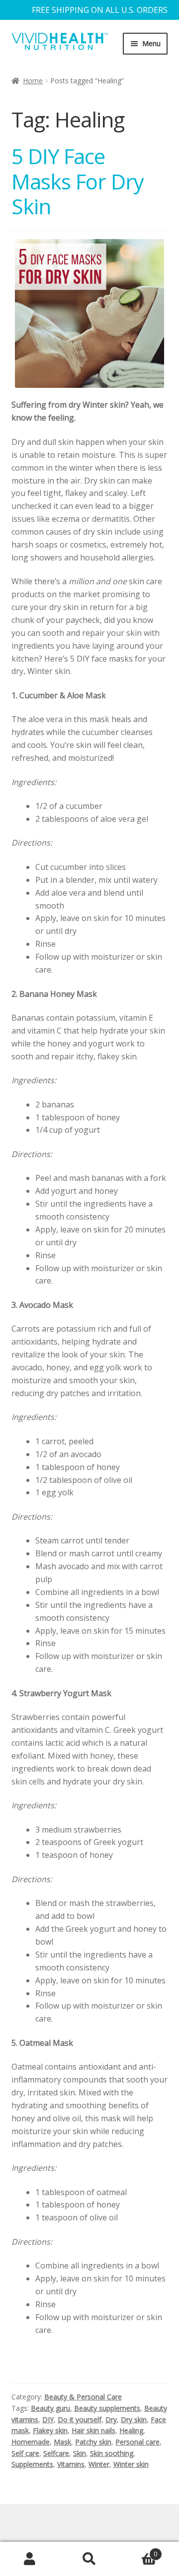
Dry (111, 2419)
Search (89, 2559)
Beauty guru (50, 2408)
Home (33, 80)
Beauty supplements (107, 2408)
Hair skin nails (93, 2430)
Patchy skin (93, 2442)
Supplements (32, 2464)
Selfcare (56, 2453)
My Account (30, 2559)
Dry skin (134, 2419)
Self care (25, 2453)
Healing (131, 2430)
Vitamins (71, 2464)
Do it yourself (79, 2419)
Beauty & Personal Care (83, 2396)
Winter (99, 2464)
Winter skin (131, 2464)
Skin (79, 2453)
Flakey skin (50, 2430)
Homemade (30, 2442)
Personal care (137, 2442)
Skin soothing (111, 2453)
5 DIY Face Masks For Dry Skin (77, 181)
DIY (48, 2419)
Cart (138, 2550)
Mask (62, 2442)
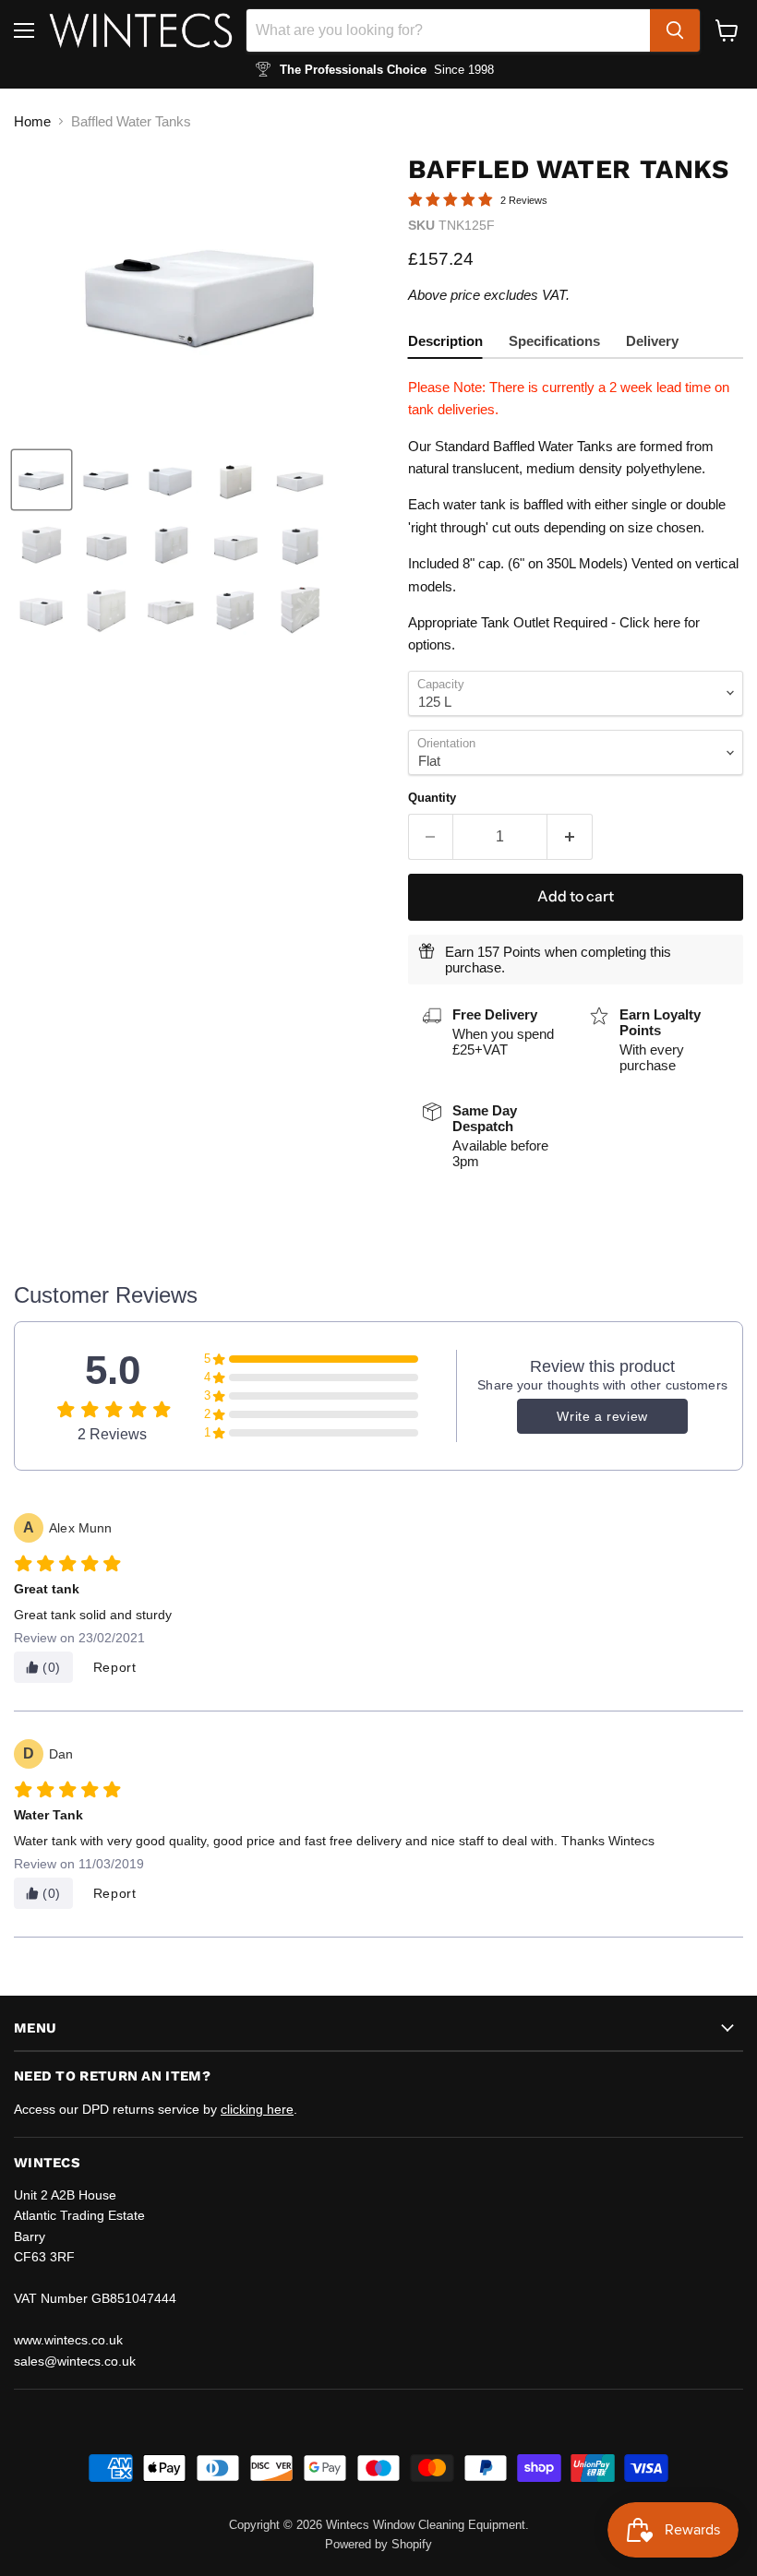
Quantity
● ● ●
### WORK INSTRUCTION
Nothing but a number is expected: the tally of lines in the records that include the word "Beauty".

### FINISHED TASK
3